Perdemos já há muito, o sentido do nacional, do trabalhismo, da instrução e da organização nacional.

Há 33 anos, o “Noticiário do Exército”, veículo oficial da instituição produzido no Quartel General do Exército, em Brasília, circulou com um raro editorial na capa. Tratava-se de uma manifestação de desapreço que circulou por todas as unidades militares no território nacional contra o então capitão Jair Bolsonaro, na época com 32 anos.
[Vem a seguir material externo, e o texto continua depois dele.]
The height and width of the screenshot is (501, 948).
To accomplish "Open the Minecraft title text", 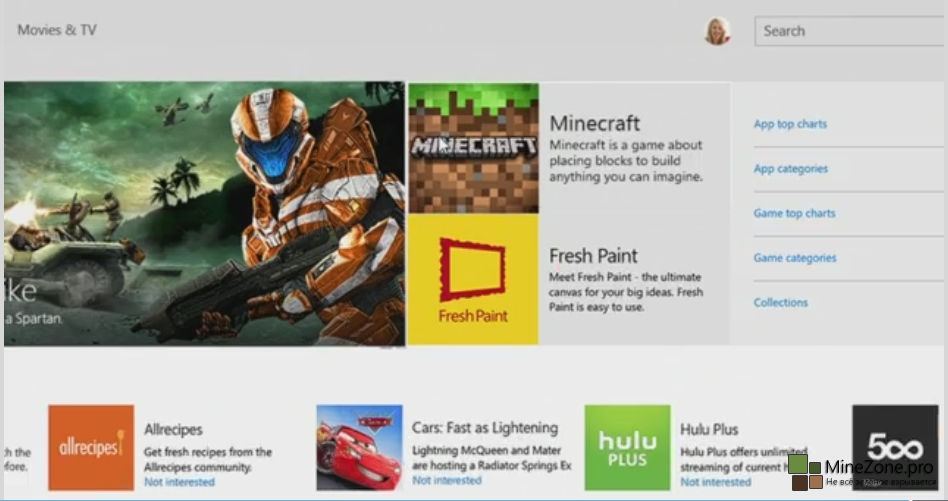I will point(594,123).
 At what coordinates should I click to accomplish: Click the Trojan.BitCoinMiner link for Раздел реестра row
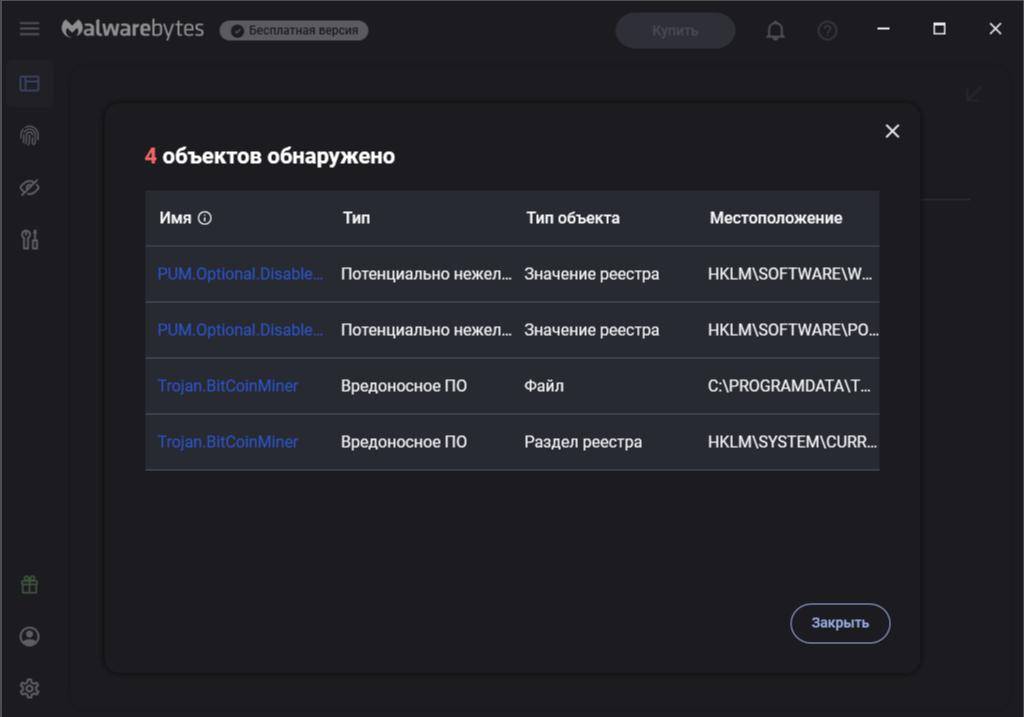point(228,442)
Rubens Valente, colunista do UOL, analisava o comportamento do Jair Bolsonaro. “Intitulado “A verdade: um símbolo da honra militar”, o texto de 25 de fevereiro de 1988 diz que Bolsonaro e outro capitão “faltaram com a verdade e macularam a dignidade militar”. Cita conclusões de “Conselhos de Justificação” instaurados para investigar os dois militares depois que a revista Veja divulgou, em outubro de 1987, reportagem sobre um suposto plano de Bolsonaro para estourar bombas em unidades militares. De acordo com a revista, a ideia de Bolsonaro era protestar contra os baixos salários dos militares e, assim, prejudicar o comando do então ministro do Exército, Leônidas Pires Gonçalves”.
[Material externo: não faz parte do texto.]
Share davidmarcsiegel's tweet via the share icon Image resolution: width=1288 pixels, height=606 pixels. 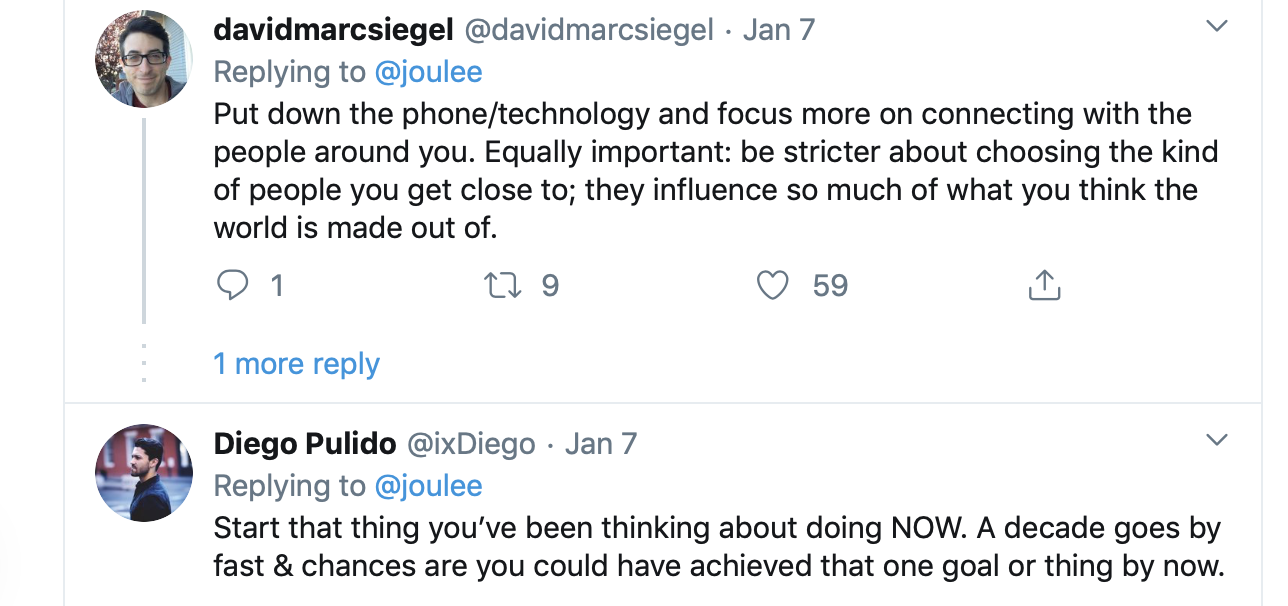(1043, 287)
Arruaças parecem ser constantes na vida deste “mau militar”, como o ex-presidente Ernesto Geisel qualificou Jair Messias Bolsonaro. Por que parar e comover a Nação? Porque regredimos não só no desenvolvimento industrial, na construção de um Estado Nacional Brasileiro, como na compreensão do interesse nacional com esta “Nova República” ou no processo de “redemocratização do Brasil” (sic).

Na manhã de 26/03/2025, a 1ª Turma do STF, por unanimidade, acolheu a denúncia do PGR, transformando em réus os oito indiciados anteriormente listados.

O dia 8 de janeiro de 2023 ficará na história como Intentona Bolsonarista.

Durante uns nove/dez meses, quase como uma gestação, a 1ª Turma do Supremo detalhará, inquirirá, analisará os fatos aceitos como crime e punirá, como penas individualizadas, os réus de crime contra a ordem democrática e o Estado de Direito.

Na hipótese, mesmo remota de alguma absolvição, a carreira política destes oito réus estará seriamente comprometida. Ou articularão, com apoio do exterior, um novo golpe esperando melhor sucesso.

*Pedro Augusto Pinho, do Conselho Editorial do Pátria Latina (Comunicação Independente desde fevereiro de 2002).